Today’s new thing was super interesting. I’ve mentioned a few times about a website called Zooniverse where you can take part in online research projects. I’ve helped transcribe anti-slavery letters, checked the migration of penguins, and aide in programming the A.I. for a Mars Rover amongst others. I love dipping my toe into so many different and interesting projects, knowing that I’m helping out in my small way. Today’s research project: tracking the prisoner records of Australian career criminals.
Between 1788 and 1868, Britain and Ireland transported nearly two hundred thousand criminals to Australian penal colonies.

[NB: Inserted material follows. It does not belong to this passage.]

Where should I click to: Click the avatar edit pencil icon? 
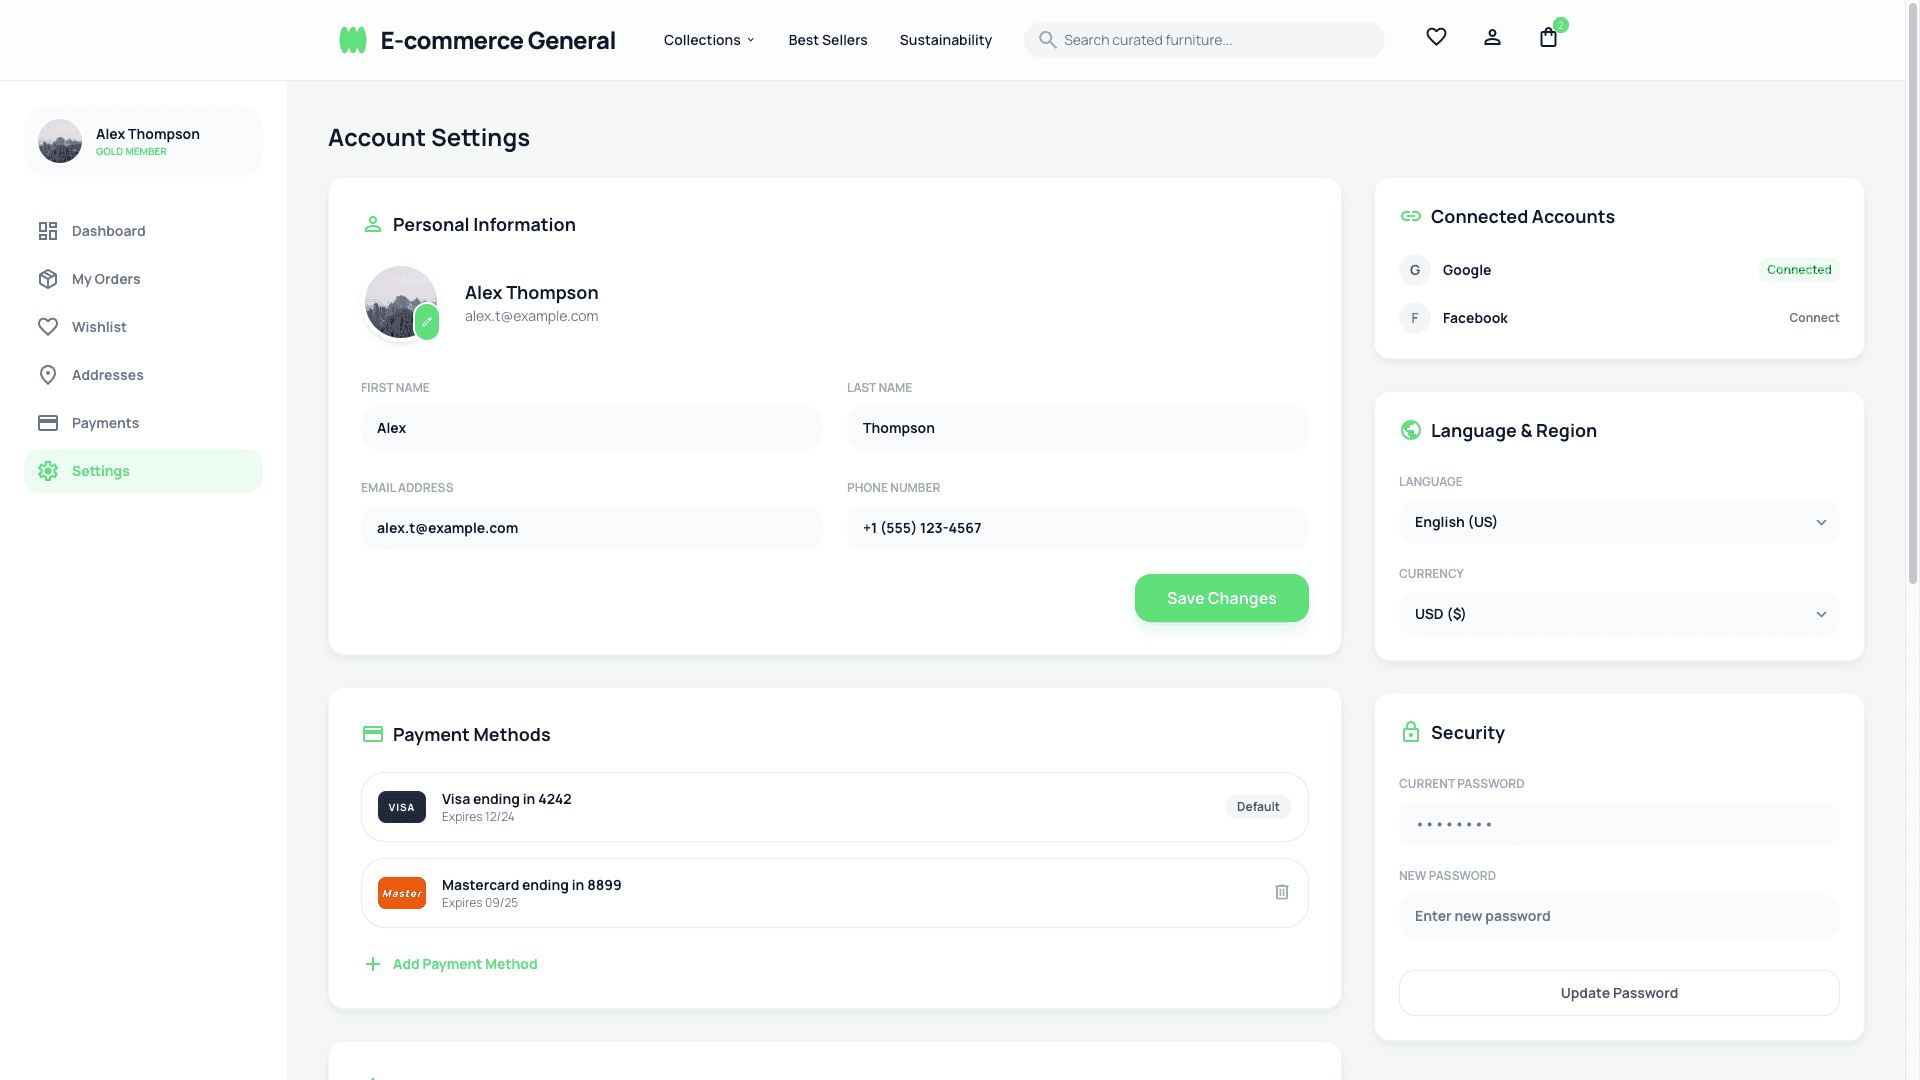427,322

The Criminal Characters project focuses on prisoner records from the end of this time up to the start of the Second World War, by transcribing multiple prisoner records in order to gain a bigger picture of the life and impact of prison on some historical offenders.

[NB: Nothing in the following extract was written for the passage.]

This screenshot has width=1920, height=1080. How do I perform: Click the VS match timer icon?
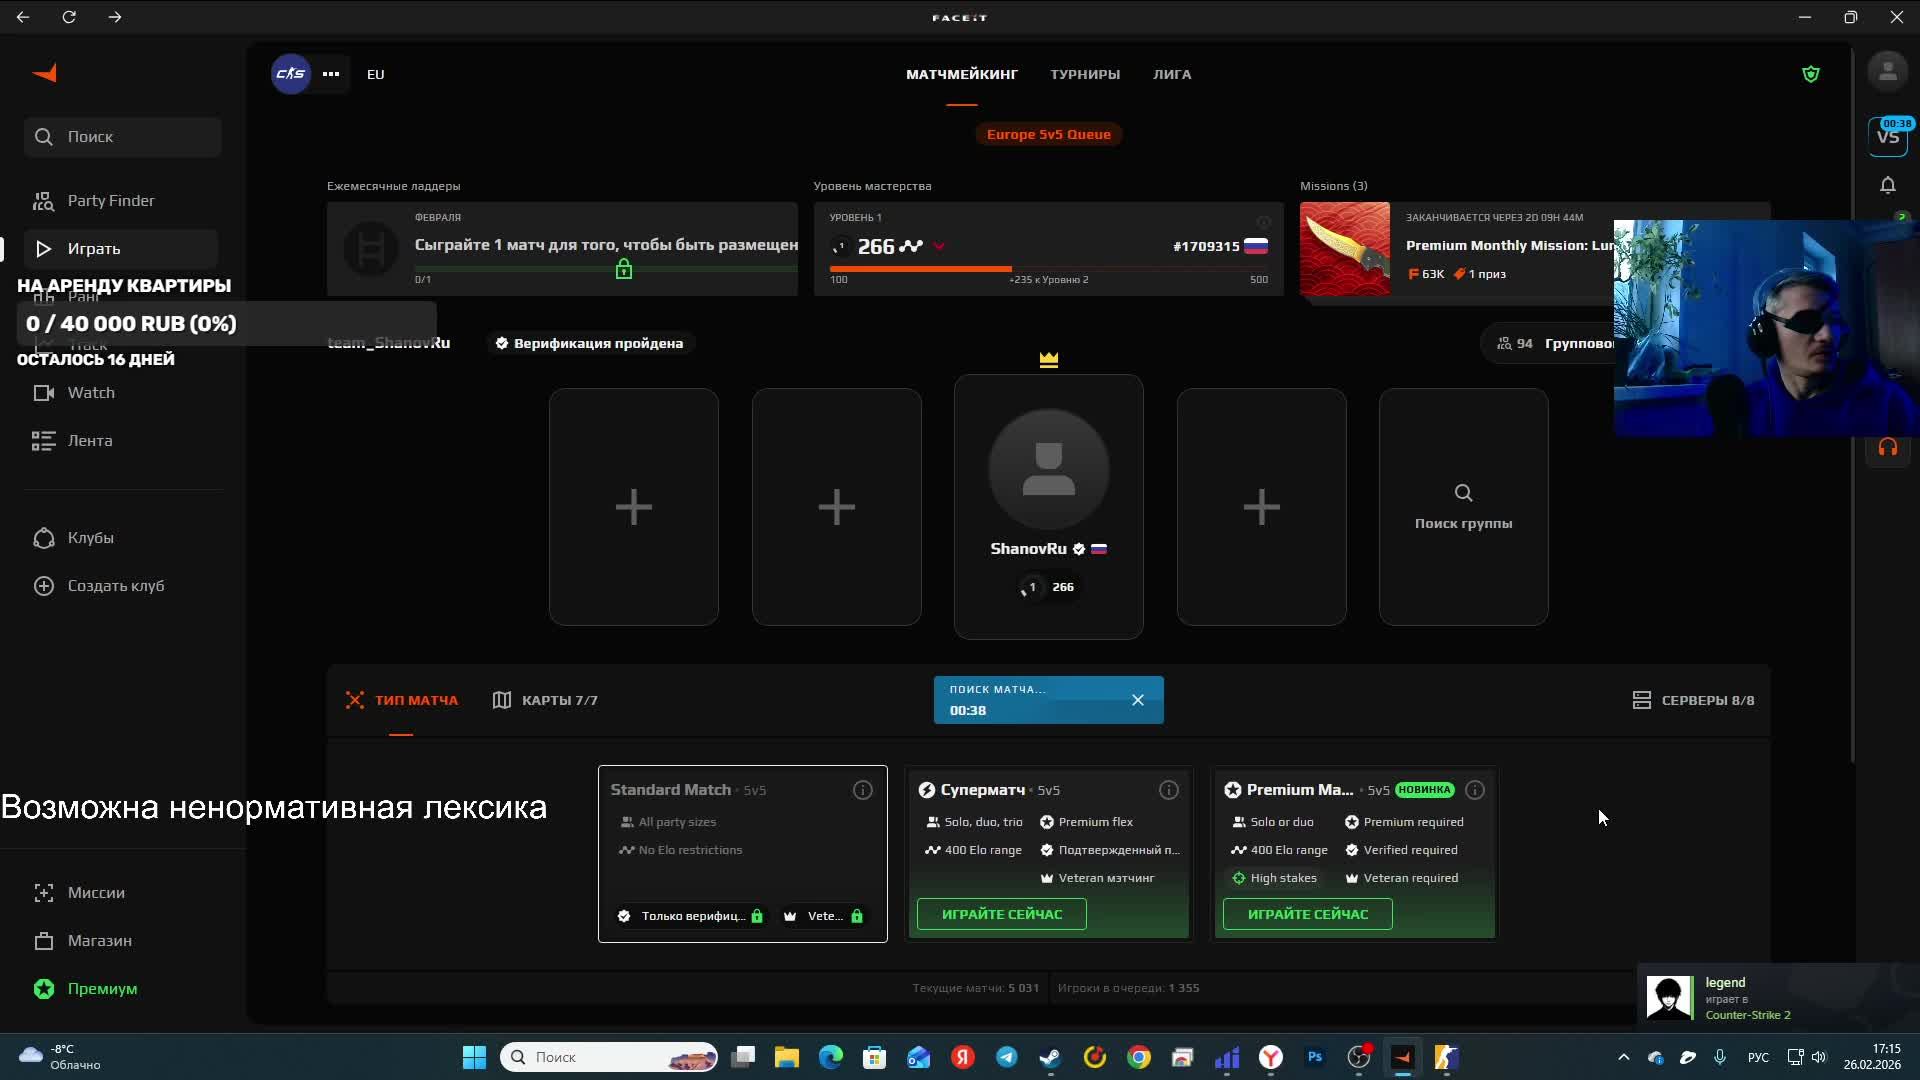tap(1887, 136)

There’s no doubt that the crime genre is huge in popular culture, especially with the increase in true-crime documentaries and podcasts. It is my favourite fiction genre, but I can’t really explain why. It could be because it’s so ‘other’ – the psychology of a criminal being so wildly different to anybody I know in real life, I’m not sure, but it sure is captivating. I spent a good few hours engrossed in these prisoner records, filling the blanks between the multiple convictions with an imagined history of the criminal, what might have led them back on the wrong path, were they constantly in the wrong place at the wrong time, or were they simply bad to the bone. What is essentially data collection, became an exercise in creative storytelling, and I found it fascinating.
The handwriting was sometimes a challenge to decipher, but there were handy guides to help out, and the information is always checked by at least one other person so there’s a chance that all the missed information will be picked up. This was so fascinating, a really enjoyable new thing.